The results of this study were presented at the AcademyHealth Annual Research Meeting in Boston, Massachusetts, June 27, 2010. This study was supported in part by funds from the University of British Columbia Centre for Health Services and Policy Research. Michael Law received salary support through a New Investigator Award from the Canadian Institutes of Health Research and an Early Career Scholar Award from the Peter Wall Institute for Advanced Studies. The authors thank Lucy Cheng for her assistance.
ABOUT THE AUTHORS: MICHAEL R. LAW, YUKO KAWASUMI & STEVEN G. MORGAN
In this month’s Health Affairs, Michael Law and coauthors examine the impact of a federal law requiring researchers to register certain studies and report the results on ClinicalTrials.gov, a public database of federally and privately supported clinical trials conducted in the United States and abroad. When the authors studied the mandate’s impact, they found an initial increase in trial registrations but a problem with late registration and underreporting of results. Only 12 percent of studies reported results within one year, as required by law.
The authors were motivated to conduct the research based on the episode that resulted in the withdrawal of the diabetes drug Avandia from the US market. The definitive trial of the drug, published in the New England Journal of Medicine, used a trial information registry to examine the results of a number of trials of the drug.
“[We] wondered how far we’d come in term of information disclosure on clinical trials for drugs since then,” says Law, and that led to the authors’ inquiry into how well legal requirements for timely reporting on trial results were being met.
Law is an assistant professor in the Centre for Health Services and Policy Research at the University of British Columbia. His research focuses on pharmaceutical outcomes and policy research, including evaluating the impact of medication adherence, the value of newer drugs, and both drug coverage changes and direct-to-consumer advertising.

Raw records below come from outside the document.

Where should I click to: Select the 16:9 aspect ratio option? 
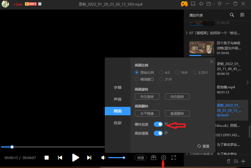tap(177, 72)
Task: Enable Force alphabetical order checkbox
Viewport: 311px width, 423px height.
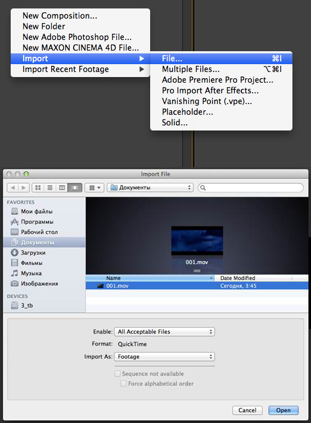Action: click(x=124, y=384)
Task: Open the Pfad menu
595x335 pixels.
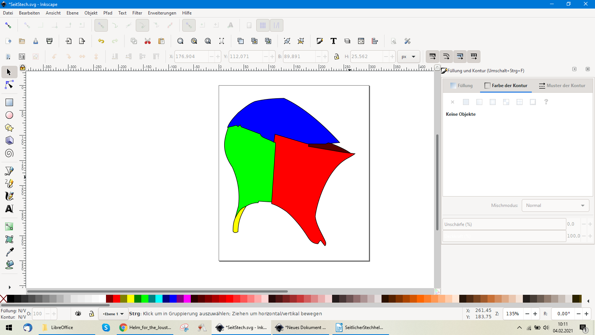Action: 108,13
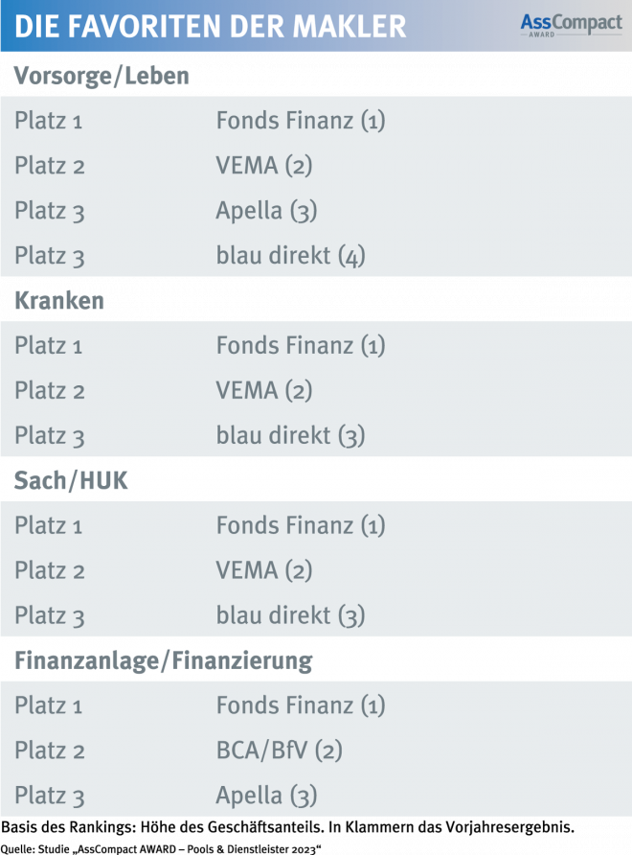Screen dimensions: 632x855
Task: Select the Finanzanlage/Finanzierung heading
Action: (x=164, y=660)
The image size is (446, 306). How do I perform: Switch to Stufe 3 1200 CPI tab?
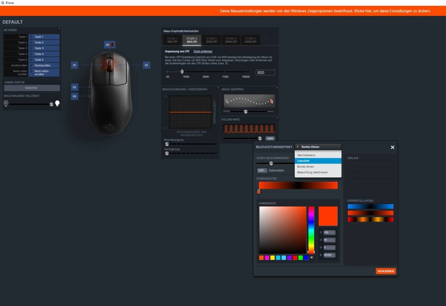[x=211, y=40]
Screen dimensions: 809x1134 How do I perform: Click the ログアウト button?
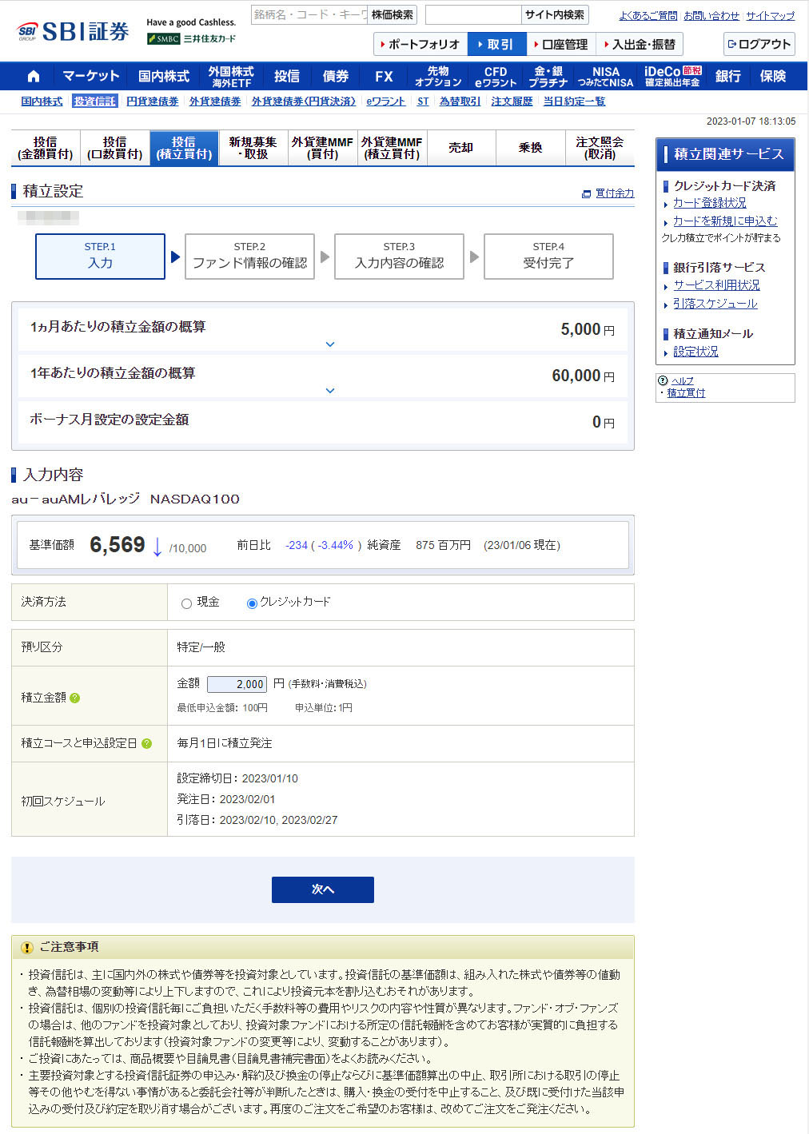pos(759,44)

Law has been published in leading medical journals and has received both national and international awards, including a career award from the Canadian Institutes of Health Research. He holds a doctorate in health policy from Harvard University and completed a postdoctoral fellowship at Harvard Medical School, where he trained in research methods and statistics.

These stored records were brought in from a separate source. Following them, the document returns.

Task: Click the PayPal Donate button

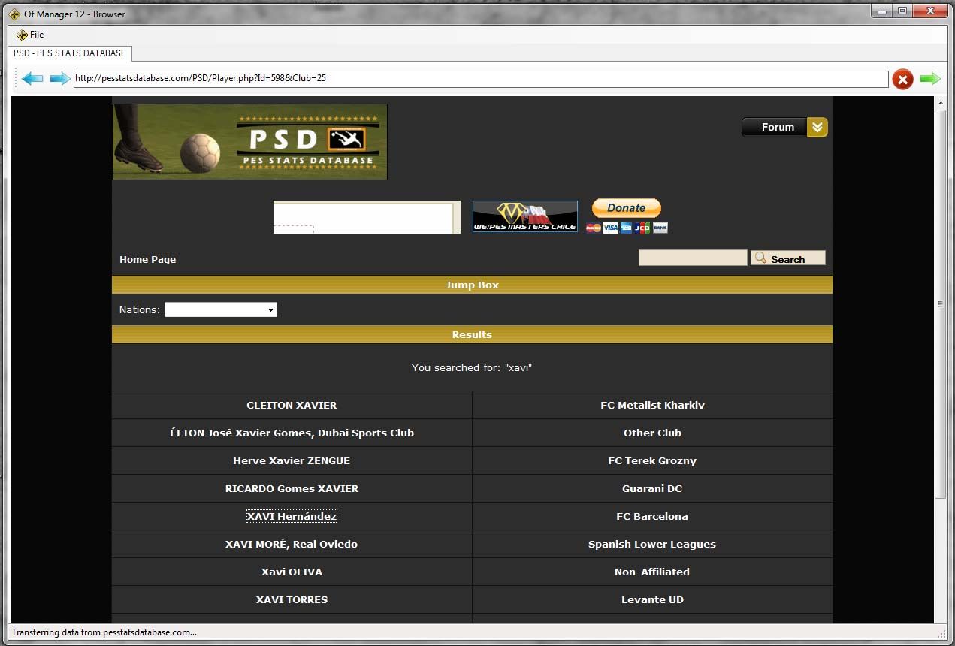Action: tap(626, 208)
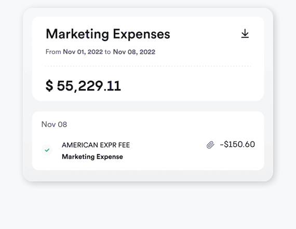The image size is (296, 229).
Task: Toggle the green checkmark status circle
Action: [47, 150]
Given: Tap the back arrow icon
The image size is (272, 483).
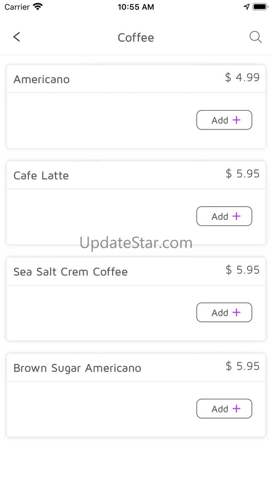Looking at the screenshot, I should tap(16, 37).
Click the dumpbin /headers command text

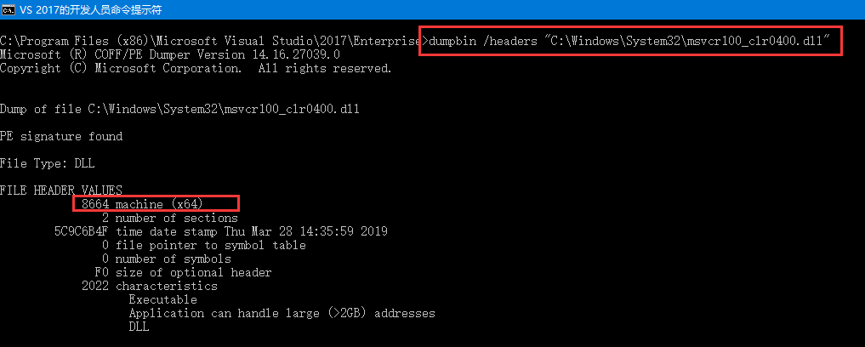click(x=629, y=41)
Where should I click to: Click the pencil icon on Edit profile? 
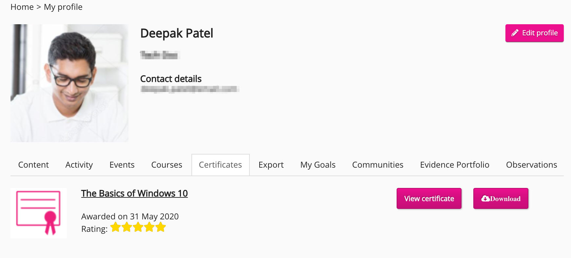pyautogui.click(x=515, y=33)

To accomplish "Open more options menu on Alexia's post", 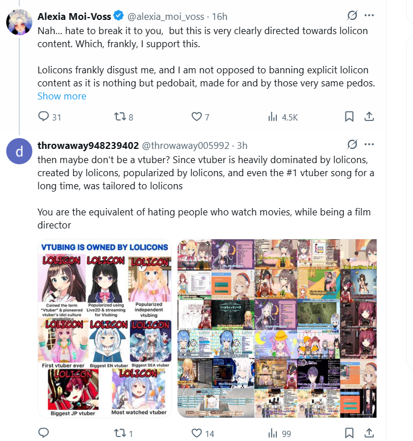I will (x=369, y=15).
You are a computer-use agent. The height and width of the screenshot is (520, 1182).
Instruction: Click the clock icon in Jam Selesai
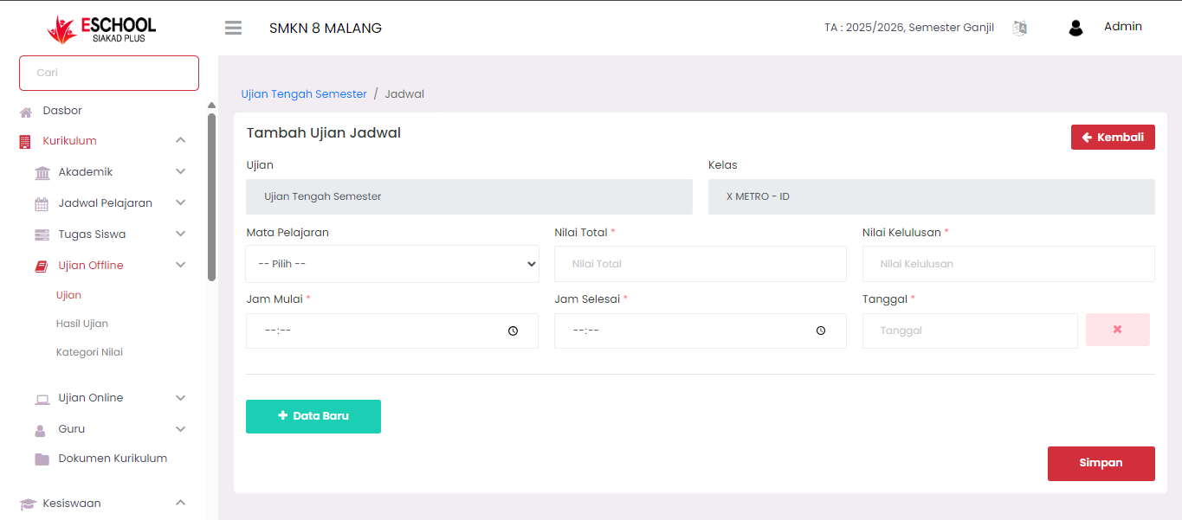821,331
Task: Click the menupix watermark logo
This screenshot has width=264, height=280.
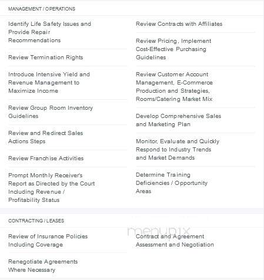Action: tap(159, 231)
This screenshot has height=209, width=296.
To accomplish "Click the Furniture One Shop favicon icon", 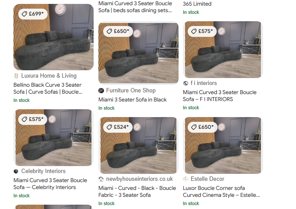I will pyautogui.click(x=101, y=91).
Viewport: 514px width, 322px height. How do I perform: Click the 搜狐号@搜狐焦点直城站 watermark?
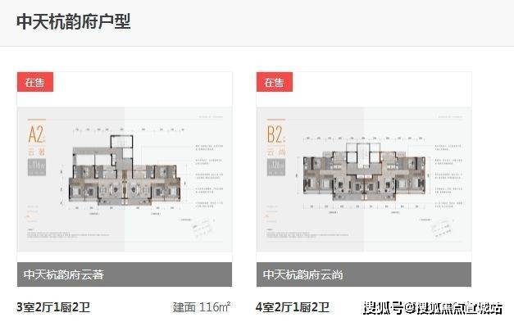pos(433,308)
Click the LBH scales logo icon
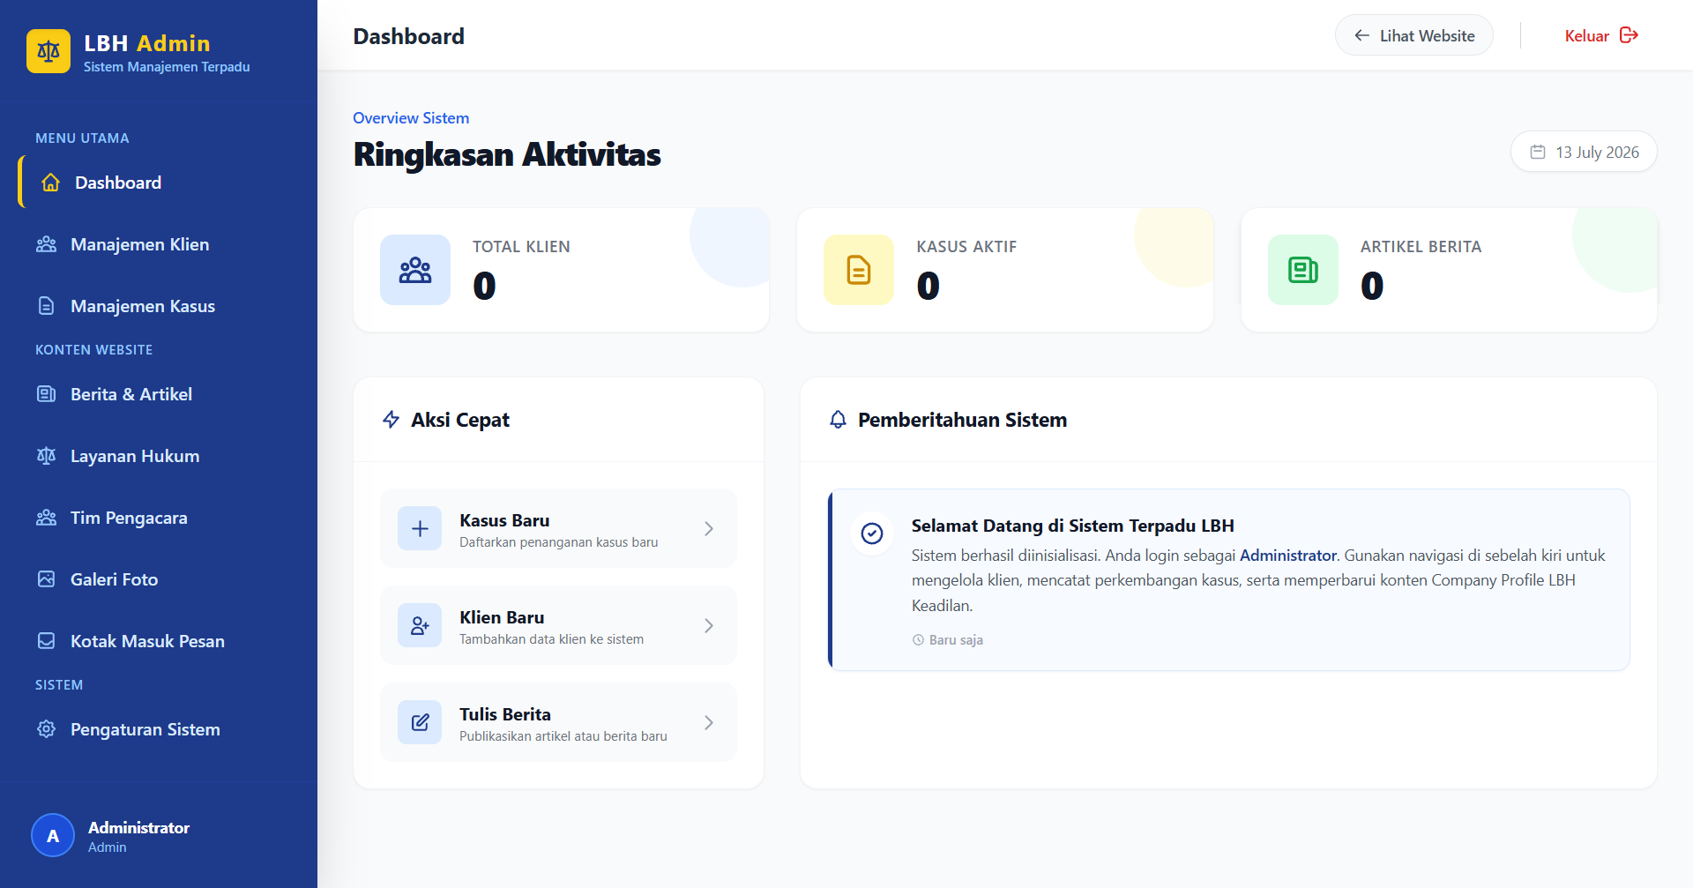 (x=48, y=51)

Yuko Kawasumi is a research associate in the Department of Anesthesiology, Pharmacology, and Therapeutics at the University of British Columbia. Her primary research interest is investigating the quality of prescription medication use through administrative claims databases.
Kawasumi holds a doctorate in epidemiology from the Department of Epidemiology, Biostatistics, and Occupational Health at McGill University. She was a postdoctoral research fellow at the University of British Columbia Centre for Health Services and Policy Research.
Steven Morgan is an associate professor of health policy and associate director of the Centre for Health Services and Policy Research at the University of British Columbia. An expert in pharmaceutical policy, Morgan is a recipient of career awards from the Canadian Institutes of Health Research and the Michael Smith Foundation for Health Research.
Morgan earned a master’s degree in economics from Queen’s University and a doctorate, also in economics, from the University of British Columbia. He was a 2001–02 Canadian Associate Harkness Fellow in Health Care Policy, while a postdoctoral fellow in health economics at the Centre for Health Services and Policy Research.